## Exercise prompt
The reply should be one number: how many lines of the data below contain "computer".

## Task material
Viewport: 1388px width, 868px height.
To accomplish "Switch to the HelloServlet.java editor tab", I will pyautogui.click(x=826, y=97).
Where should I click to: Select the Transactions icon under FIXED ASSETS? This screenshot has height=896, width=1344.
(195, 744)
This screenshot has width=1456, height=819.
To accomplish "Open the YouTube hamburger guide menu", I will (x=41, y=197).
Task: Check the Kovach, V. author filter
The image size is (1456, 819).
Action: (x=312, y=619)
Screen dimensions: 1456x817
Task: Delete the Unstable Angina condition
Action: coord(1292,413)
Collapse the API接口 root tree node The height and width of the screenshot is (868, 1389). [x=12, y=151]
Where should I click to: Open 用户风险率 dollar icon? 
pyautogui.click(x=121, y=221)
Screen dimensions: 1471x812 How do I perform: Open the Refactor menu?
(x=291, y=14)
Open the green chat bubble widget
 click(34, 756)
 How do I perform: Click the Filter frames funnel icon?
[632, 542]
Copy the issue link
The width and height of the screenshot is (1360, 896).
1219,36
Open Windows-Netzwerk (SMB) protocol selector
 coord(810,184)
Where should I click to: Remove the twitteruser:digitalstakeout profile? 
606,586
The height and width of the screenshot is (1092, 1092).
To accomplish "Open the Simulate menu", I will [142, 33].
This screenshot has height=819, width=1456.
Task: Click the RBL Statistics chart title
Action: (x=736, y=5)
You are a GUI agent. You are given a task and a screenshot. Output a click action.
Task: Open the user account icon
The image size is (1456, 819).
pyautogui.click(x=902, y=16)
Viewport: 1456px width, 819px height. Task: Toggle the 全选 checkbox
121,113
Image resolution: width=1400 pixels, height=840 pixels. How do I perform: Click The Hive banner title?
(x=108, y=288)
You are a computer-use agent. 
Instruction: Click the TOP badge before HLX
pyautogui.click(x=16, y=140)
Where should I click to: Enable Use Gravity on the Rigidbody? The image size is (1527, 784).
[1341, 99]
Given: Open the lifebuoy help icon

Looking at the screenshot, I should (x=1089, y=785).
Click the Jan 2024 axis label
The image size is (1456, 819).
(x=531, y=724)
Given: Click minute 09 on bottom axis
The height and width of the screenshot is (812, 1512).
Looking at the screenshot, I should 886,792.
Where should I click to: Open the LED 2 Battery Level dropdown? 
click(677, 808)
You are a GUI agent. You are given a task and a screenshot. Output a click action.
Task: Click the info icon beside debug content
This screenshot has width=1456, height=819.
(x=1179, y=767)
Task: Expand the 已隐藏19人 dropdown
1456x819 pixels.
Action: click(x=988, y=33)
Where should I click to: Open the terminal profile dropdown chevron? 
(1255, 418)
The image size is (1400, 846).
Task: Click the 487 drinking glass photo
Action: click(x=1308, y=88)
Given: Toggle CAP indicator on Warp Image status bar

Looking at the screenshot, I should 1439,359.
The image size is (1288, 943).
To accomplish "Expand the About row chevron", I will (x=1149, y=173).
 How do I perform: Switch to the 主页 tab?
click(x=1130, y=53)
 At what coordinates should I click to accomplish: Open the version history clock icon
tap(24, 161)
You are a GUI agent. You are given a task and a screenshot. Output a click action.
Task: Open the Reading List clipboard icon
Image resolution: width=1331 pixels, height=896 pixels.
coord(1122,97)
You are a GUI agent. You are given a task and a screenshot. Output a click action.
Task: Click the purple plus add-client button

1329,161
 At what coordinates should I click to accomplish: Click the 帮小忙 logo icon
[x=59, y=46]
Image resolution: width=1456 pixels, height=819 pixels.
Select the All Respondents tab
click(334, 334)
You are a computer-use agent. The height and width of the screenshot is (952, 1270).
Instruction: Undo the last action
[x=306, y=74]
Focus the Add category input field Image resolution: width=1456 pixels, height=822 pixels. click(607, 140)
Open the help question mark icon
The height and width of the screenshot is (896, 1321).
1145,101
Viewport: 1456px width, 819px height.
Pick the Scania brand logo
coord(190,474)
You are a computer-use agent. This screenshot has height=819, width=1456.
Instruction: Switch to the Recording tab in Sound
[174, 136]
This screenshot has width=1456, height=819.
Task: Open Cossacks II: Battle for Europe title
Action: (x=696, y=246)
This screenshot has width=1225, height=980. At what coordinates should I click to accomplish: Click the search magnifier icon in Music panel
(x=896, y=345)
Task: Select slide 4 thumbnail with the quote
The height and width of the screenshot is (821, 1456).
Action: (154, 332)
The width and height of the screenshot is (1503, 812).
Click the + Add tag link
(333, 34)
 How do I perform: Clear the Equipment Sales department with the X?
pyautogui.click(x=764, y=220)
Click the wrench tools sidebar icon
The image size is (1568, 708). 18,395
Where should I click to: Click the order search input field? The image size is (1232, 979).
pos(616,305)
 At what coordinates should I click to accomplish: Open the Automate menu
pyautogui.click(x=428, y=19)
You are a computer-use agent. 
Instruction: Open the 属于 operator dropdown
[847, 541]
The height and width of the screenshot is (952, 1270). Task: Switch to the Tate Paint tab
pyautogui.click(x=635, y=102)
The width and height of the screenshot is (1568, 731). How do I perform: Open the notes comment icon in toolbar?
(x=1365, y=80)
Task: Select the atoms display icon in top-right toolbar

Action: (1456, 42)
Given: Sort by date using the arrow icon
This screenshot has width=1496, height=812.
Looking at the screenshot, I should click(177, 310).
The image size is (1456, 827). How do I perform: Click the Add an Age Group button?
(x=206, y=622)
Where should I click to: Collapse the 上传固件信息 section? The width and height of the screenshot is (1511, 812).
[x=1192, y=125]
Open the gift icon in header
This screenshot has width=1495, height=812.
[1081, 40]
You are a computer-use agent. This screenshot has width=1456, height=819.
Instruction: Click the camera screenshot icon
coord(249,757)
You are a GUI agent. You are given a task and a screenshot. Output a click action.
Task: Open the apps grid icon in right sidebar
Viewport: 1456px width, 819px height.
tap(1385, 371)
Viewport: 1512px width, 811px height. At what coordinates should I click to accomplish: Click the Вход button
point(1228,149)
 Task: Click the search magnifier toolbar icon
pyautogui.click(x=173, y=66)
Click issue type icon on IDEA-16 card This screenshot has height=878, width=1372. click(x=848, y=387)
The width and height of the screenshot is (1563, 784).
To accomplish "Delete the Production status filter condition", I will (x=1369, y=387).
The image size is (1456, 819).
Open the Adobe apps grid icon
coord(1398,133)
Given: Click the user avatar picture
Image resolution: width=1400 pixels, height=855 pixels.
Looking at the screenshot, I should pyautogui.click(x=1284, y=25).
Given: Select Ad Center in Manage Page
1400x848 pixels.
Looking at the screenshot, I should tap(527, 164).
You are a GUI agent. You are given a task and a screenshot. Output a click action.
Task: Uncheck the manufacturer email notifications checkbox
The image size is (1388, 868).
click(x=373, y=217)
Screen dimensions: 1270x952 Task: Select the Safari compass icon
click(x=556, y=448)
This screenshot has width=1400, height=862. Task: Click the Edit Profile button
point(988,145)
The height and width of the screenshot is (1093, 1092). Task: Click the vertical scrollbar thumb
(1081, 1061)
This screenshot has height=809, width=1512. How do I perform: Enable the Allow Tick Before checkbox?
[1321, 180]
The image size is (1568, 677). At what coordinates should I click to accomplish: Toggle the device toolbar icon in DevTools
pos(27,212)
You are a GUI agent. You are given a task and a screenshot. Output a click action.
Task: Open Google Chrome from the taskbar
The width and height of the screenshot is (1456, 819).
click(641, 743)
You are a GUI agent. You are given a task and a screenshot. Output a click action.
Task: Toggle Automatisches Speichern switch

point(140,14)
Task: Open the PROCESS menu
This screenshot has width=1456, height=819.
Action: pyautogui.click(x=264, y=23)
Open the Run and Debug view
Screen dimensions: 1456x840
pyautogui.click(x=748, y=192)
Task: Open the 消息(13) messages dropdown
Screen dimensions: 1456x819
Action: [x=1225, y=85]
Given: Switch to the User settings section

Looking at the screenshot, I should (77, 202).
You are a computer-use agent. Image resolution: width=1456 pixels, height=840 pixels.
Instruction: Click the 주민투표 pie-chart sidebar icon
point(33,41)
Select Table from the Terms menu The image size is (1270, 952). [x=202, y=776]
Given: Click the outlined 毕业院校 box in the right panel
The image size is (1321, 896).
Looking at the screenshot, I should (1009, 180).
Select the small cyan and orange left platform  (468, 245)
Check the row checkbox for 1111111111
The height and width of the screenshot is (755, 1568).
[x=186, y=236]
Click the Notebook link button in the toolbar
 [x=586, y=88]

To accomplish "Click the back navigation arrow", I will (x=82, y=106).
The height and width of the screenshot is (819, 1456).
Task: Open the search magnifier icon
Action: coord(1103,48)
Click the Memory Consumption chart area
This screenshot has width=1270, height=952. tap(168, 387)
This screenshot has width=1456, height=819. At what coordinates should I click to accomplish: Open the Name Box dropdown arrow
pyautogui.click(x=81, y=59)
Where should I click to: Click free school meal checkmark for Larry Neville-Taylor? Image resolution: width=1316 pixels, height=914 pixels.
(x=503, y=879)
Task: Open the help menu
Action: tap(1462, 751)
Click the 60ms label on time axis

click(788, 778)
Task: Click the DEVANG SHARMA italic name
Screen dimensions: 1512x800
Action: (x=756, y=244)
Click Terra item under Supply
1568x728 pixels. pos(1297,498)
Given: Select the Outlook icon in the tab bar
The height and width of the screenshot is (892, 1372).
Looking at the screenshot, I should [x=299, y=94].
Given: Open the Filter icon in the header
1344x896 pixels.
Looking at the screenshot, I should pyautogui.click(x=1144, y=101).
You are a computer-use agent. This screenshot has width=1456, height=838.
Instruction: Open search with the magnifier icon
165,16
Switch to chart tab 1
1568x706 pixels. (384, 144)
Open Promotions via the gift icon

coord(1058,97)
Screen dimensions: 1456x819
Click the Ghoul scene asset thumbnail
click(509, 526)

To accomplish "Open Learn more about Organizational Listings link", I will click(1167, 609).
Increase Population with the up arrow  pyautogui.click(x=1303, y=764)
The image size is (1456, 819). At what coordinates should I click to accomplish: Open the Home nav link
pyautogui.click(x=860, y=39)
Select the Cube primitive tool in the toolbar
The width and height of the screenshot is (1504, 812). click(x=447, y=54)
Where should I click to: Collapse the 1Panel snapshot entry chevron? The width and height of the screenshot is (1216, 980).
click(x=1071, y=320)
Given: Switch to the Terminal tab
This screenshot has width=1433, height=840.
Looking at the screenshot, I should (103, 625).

## Exercise solution
7